Thursday, July 3, 2014
Are genotype or phenotype data more tree-like?
I recently wrote a manuscript comparing the tree-likeness of phylogenetic data in biology and anthropology (see Are phylogenetic patterns the same in anthropology and biology?). While doing so, I also made a comparison of genotype and phenotype data within biology.
The comparison is based on maximum-parsimony analyses of the data, using the (ensemble) Retention Index (RI) as the measure of tree-likeness. If RI = 1 then all of the characters are compatible with the same tree, whereas if RI = 0 then none of them are pairwise compatible. As the graph shows, the genotype data are considerably less tree-like than are the phenotype data (mean RI ≈ 0.5 versus 0.7, respectively).
It would be interesting to know whether other people have observed this pattern. If it is general, then what causes it? Are the phenotype characters being chosen (subconsciously or not) because they show nested grouping patterns (which lend themselves automatically to a tree representation)? Or do the genotype data inherently have more stochastic variation? Does this mean that we should always be using phylogenetic networks for the representation of genotype data?

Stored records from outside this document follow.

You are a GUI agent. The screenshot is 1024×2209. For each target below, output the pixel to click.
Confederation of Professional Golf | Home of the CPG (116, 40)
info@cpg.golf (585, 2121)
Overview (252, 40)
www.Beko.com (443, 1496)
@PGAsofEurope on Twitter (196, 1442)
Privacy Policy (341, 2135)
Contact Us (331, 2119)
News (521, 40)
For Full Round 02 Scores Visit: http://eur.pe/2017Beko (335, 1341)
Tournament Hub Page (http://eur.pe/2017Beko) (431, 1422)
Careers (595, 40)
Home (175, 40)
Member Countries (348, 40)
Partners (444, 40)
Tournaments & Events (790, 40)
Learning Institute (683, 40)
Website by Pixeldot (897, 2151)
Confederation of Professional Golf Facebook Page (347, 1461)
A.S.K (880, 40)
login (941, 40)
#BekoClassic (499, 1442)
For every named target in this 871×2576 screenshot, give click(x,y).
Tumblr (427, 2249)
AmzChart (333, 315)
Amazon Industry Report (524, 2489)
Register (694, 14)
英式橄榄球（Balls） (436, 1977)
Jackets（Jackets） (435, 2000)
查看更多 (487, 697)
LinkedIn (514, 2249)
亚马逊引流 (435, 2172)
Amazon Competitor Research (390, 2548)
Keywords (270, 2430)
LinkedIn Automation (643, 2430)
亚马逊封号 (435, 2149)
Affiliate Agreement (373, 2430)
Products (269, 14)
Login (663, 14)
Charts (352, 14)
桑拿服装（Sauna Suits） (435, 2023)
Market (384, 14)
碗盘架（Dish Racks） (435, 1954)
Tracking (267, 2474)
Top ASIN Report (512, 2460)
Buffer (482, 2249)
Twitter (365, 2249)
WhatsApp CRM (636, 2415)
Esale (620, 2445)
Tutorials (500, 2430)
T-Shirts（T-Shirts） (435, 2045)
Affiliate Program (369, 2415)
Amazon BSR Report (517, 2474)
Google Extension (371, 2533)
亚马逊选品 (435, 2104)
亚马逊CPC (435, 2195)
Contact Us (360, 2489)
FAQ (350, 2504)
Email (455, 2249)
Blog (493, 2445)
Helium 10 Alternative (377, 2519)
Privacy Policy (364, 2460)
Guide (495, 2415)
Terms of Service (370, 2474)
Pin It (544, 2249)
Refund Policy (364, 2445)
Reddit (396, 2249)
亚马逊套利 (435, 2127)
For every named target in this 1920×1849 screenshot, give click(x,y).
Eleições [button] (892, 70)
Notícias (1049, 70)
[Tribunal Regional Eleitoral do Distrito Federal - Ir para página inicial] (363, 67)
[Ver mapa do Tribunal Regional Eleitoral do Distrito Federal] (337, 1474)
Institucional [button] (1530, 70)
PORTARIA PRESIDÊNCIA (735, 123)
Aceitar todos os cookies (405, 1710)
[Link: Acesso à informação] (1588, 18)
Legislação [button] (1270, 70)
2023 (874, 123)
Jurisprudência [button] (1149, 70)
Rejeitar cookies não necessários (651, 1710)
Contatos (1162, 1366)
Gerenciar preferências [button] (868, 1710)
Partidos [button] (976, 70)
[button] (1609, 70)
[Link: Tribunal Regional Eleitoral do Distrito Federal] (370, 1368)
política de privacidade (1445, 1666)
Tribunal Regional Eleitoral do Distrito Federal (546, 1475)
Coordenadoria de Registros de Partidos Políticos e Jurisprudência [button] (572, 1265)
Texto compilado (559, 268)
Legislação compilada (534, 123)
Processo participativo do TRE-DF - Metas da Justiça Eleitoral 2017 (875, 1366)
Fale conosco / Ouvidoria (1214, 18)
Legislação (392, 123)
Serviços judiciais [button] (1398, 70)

You can read the manuscript if you want the details of the analyses. Briefly, the initial collections of datasets were taken from Collard et al. (Evolution and Human Behavior 27: 169-184; 2006) — the graphed data are taken from the paper as I never managed to get the original datasets from the authors. I then supplemented this information with phenotype datasets from TreeBase (total of n=31) and miscellaneous genotype datasets from the literature (n=15). All of the datasets refer to vertebrates and insects (with one phenotype dataset from spiders). My parsimony analyses used the parsimony ratchet and PAUP*.